**Exercise requirements:**
Reproduce each record exactly, leaving nothing out.
[Start of Attachment]
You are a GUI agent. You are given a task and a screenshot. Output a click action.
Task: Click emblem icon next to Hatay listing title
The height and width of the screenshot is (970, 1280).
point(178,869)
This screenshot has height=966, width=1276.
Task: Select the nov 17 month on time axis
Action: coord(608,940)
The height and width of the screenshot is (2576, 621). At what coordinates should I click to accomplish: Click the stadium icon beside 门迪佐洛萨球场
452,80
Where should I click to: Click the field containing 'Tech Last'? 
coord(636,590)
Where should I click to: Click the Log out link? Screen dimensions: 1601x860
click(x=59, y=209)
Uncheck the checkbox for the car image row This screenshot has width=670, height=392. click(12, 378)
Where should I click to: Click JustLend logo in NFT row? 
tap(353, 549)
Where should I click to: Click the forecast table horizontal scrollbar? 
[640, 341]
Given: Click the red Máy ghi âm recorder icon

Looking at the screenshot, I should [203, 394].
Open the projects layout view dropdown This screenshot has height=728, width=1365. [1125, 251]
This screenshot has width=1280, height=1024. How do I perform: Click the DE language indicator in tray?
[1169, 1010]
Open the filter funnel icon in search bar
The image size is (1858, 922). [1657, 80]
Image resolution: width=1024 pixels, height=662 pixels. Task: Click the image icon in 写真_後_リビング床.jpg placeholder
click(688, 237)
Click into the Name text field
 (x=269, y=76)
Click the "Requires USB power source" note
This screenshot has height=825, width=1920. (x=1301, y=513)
[End of Attachment]
**Answer to this exercise:**
You are a GUI agent. You are given a task and a screenshot. Output a click action.
Task: Click emblem icon next to Hatay listing title
The height and width of the screenshot is (970, 1280).
point(178,869)
This screenshot has height=966, width=1276.
Task: Select the nov 17 month on time axis
Action: coord(608,940)
The height and width of the screenshot is (2576, 621). At what coordinates should I click to accomplish: Click the stadium icon beside 门迪佐洛萨球场
452,80
Where should I click to: Click the field containing 'Tech Last'? 
coord(636,590)
Where should I click to: Click the Log out link? Screen dimensions: 1601x860
click(x=59, y=209)
Uncheck the checkbox for the car image row This screenshot has width=670, height=392. click(12, 378)
Where should I click to: Click JustLend logo in NFT row? 
tap(353, 549)
Where should I click to: Click the forecast table horizontal scrollbar? 
[640, 341]
Given: Click the red Máy ghi âm recorder icon

Looking at the screenshot, I should [203, 394].
Open the projects layout view dropdown This screenshot has height=728, width=1365. [1125, 251]
This screenshot has width=1280, height=1024. How do I perform: Click the DE language indicator in tray?
[1169, 1010]
Open the filter funnel icon in search bar
The image size is (1858, 922). [1657, 80]
Image resolution: width=1024 pixels, height=662 pixels. Task: Click the image icon in 写真_後_リビング床.jpg placeholder
click(688, 237)
Click into the Name text field
 (x=269, y=76)
Click the "Requires USB power source" note
This screenshot has height=825, width=1920. (x=1301, y=513)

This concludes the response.